A smooth-barked mallee endemic to Western Australia, found principally in the southern wheatbelt from Tammin and Narrogin east to Hyden and Ravensthorpe but with a small occurrence in the northern sandplains near Badgingarra. It is an emergent mallee in heath on white sands. The transition from very conspicuous, sessile, orbicular to cordate, white, waxy juvenile growth to narrowly lanceolate glossy green adult foliage is quite abrupt. The buds have an obtusely conical operculum and the style (easily seen in the immature fruit) is always twisted at the top.
It belongs in Eucalyptus sub-genus Symphyomyrtus section Bisectae subsection Destitutae because the buds have two opercula, cotyledons are Y-shaped, and branchlets lack oil glands in the pith. Within this subsection E. albida belongs to a group of about 16 species, series Porantherae, that are further characterised by having anthers completely adnate to the staminal filaments, strongly inflexed stamens, densely reticulate leaves with intersectional oil glands, and by the fruit, which have a distinct thick rim that includes a whitish descending disc. The small, glossy leaves of species in series Porantherae may result in confusion with species in series Heterostemones; however, the fruit alone usually distinguish the series. The fruit of series Heterostemones are thin-rimmed.
E. albida has the glossiest leaves of the species in the series, the whitest juvenile leaves, and the twisted style character always occurs. Within its area of distribution it is most likely to be confused with E. dissimulata, which has similar blunt buds but elliptical grey-green (non-glaucous) juvenile leaves and a straight style. E. horistes, a related species found mainly in the northern and central wheatbelt but extending south to about Wagin and east to the goldfields, has beaked buds and glaucous orbicular slightly warty juvenile leaves and rarely has a twisted style.
Two other species with distribution overlapping that of E. albida are E. latens and E. uncinata.

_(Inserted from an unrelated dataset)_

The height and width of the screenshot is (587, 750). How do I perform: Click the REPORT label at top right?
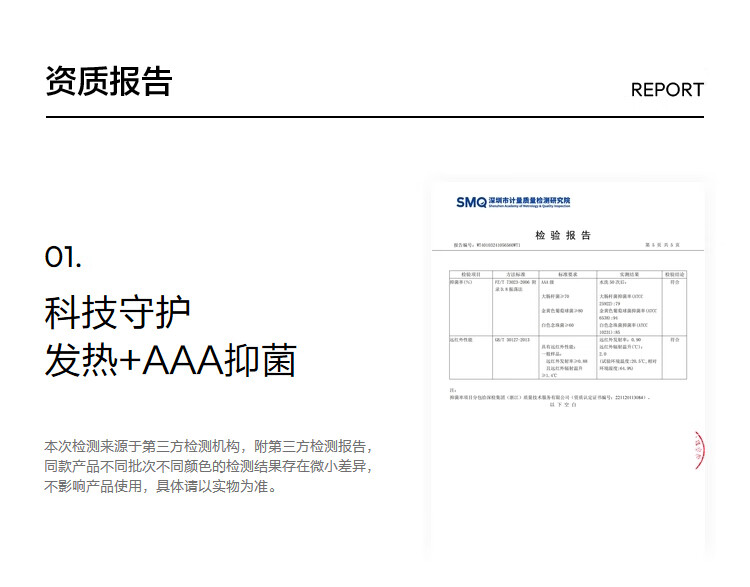667,90
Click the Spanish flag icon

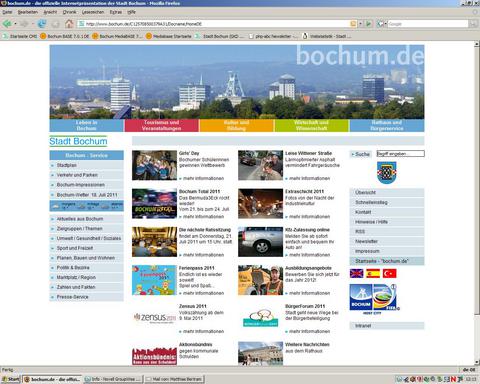(x=373, y=274)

E. latens is distinguished from E. albida by elliptical-oblong bluish grey to glaucous juvenile leaves and Wandoo woodland habitat. E. uncinata has glaucous juvenile growth with the opposite leaves frequently connected around the stem (connate). Bothn species lack the prominently twisted style of E. albida.
The juvenile or coppice-growth of E. albida is used as decorative filler in dried floral arrangements because of the spectacular white round leaves.